## TRECHO DO DOCUMENTO
--
Poucas vozes se diziam abertamente contrárias às propostas do governo. Mas os parlamentares da União Democrática Nacional (UDN) viam na agenda do presidente – que dependiam de mudanças constitucionais – o espectro da ameaça comunista.


Marcha da Família com Deus pela Liberdade: país dividido

Guerra Fria

“Porque não aceitamos as reformas de João Goulart, como ele não é dono das reformas, somos todos tachados de direitistas totalitários. Em geral todo comunista coloca o problema deste modo, para que pareçamos totalitários. Somos inimigos do regime instalado em Cuba, como nos países satélites da Rússia, e do nazismo. No entanto, de um momento para outro, vestem-nos uma camisola da direita”, afirmava o senador Padre Calazans, da UDN de São Paulo, ferrenho opositor de Jango.

“Essencial é que em nome do [combate ao] comunismo não se faça opressão com a palavra. Essencial é que os que combatem o comunismo ou dele divirjam, como eu divirjo, assegurem aos comunistas o direito de debater, de discussão, do confronto de ideias”, ponderava o senador Josaphat Marinho, do PSD da Bahia.
--
## DESAFIO 1
Reescreva a parte do trecho sobre as reformas de João Goulart que abre com as palavras "Poucas vozes se" e fecha com "da ameaça comunista.", substituindo "presidente" por "mandatário".
## DESAFIO 2
Segundo o trecho sobre as reformas de João Goulart, a que partido e estado pertencia o senador Josaphat Marinho?
As linhas abaixo provêm de outra fonte.

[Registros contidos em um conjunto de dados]
--
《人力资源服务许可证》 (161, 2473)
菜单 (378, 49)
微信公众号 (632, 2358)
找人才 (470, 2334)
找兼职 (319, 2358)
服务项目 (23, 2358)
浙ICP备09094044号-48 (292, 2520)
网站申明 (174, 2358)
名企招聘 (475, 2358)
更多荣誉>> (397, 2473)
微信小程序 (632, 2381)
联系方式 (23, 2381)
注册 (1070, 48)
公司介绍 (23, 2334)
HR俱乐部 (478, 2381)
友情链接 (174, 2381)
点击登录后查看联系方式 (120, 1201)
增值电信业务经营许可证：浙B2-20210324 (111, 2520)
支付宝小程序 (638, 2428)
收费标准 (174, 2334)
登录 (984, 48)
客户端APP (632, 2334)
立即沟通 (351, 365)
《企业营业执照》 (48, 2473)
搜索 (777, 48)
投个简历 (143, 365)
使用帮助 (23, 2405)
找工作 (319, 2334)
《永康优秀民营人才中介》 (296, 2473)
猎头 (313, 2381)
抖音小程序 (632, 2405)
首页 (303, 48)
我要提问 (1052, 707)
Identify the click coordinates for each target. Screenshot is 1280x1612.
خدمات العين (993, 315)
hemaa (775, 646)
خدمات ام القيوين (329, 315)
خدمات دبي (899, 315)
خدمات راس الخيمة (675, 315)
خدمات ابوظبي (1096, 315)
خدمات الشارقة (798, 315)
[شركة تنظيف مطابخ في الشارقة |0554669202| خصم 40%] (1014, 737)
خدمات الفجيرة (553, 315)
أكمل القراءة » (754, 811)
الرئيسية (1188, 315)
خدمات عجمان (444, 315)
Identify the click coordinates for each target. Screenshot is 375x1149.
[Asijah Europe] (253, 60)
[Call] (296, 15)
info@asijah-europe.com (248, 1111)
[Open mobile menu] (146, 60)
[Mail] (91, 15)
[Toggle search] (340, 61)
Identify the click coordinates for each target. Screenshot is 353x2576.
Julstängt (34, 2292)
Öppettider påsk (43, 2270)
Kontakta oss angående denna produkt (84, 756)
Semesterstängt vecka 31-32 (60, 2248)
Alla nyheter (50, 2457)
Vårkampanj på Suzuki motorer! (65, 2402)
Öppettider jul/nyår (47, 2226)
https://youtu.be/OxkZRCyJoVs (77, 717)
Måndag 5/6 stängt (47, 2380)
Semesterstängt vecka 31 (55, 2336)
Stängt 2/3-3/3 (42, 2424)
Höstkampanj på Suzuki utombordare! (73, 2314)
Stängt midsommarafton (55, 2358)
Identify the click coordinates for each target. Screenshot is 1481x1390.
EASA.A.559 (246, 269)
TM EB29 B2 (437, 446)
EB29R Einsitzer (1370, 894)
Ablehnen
--
## RESPOSTA ESCRITA 1
Poucas vozes se diziam abertamente contrárias às propostas do governo. Mas os parlamentares da União Democrática Nacional (UDN) viam na agenda do mandatário – que dependiam de mudanças constitucionais – o espectro da ameaça comunista.

## RESPOSTA ESCRITA 2
Ao PSD da Bahia.